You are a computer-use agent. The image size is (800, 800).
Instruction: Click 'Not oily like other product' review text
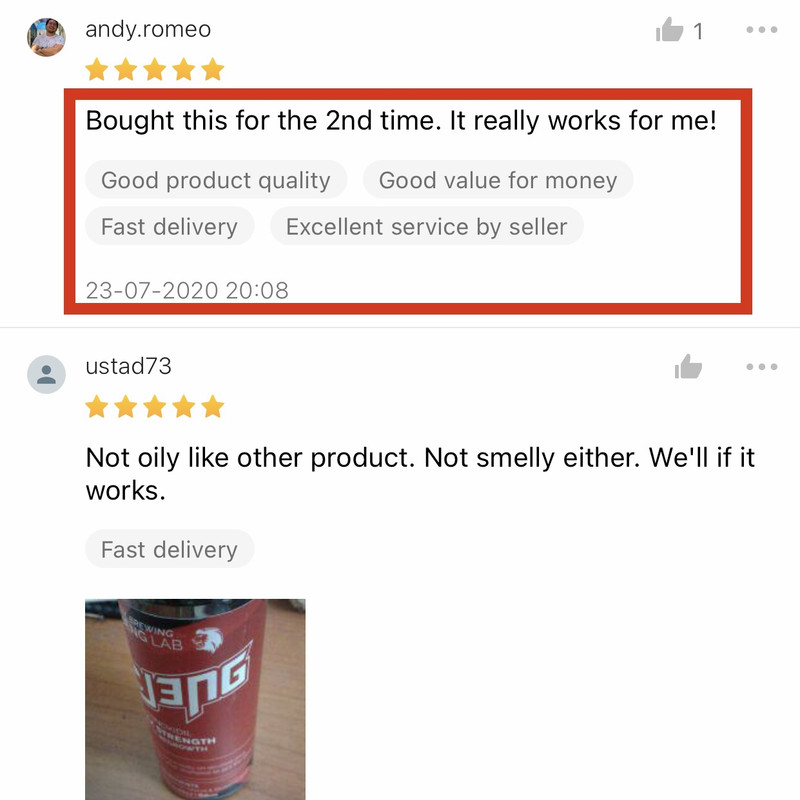[x=250, y=458]
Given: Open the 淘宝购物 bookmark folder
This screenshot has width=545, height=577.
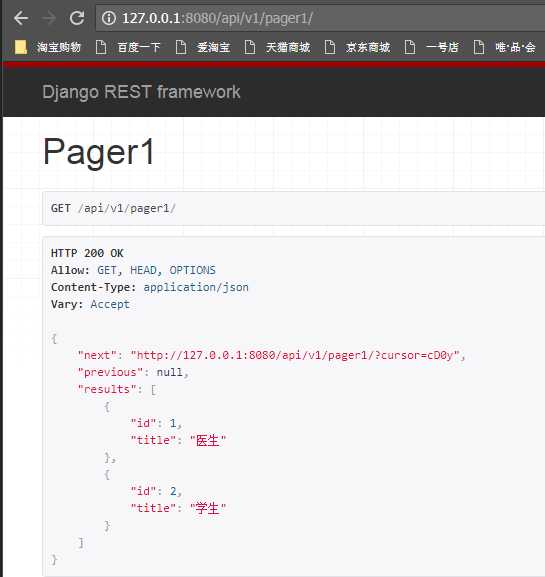Looking at the screenshot, I should tap(47, 47).
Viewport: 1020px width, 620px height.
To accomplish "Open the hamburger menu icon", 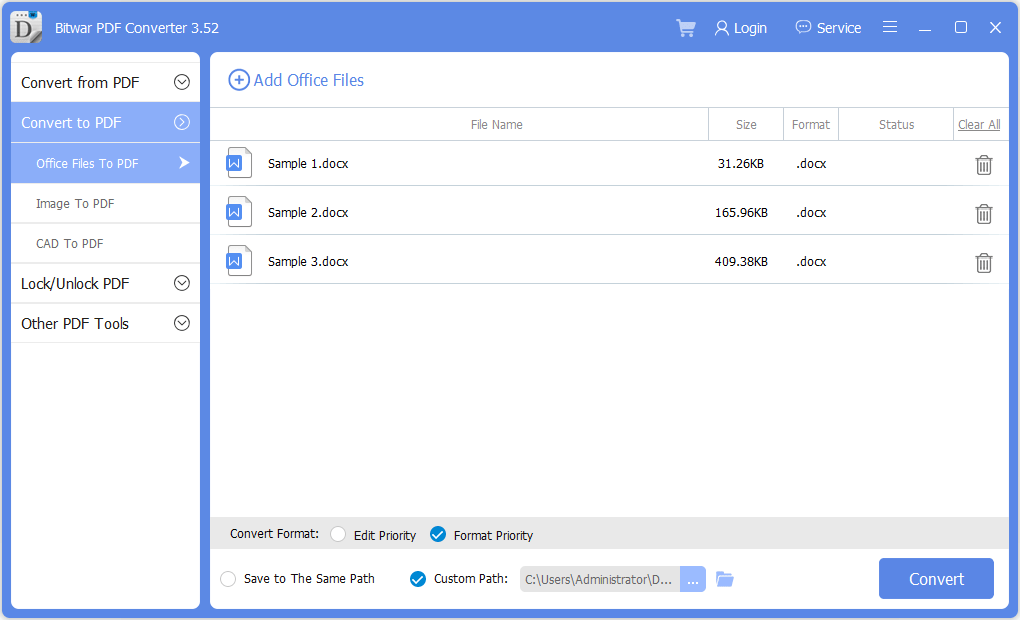I will 890,28.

EXERCISE PROMPT
From the opening line of the entries above to the line containing "Given: Open the 淘宝购物 bookmark folder", please transcribe each line exactly, skipping every picture.

EXERCISE RESULT
You are a computer-use agent. The image size is (800, 800).
Instruction: Click 'Not oily like other product' review text
[x=250, y=458]
Given: Open the 淘宝购物 bookmark folder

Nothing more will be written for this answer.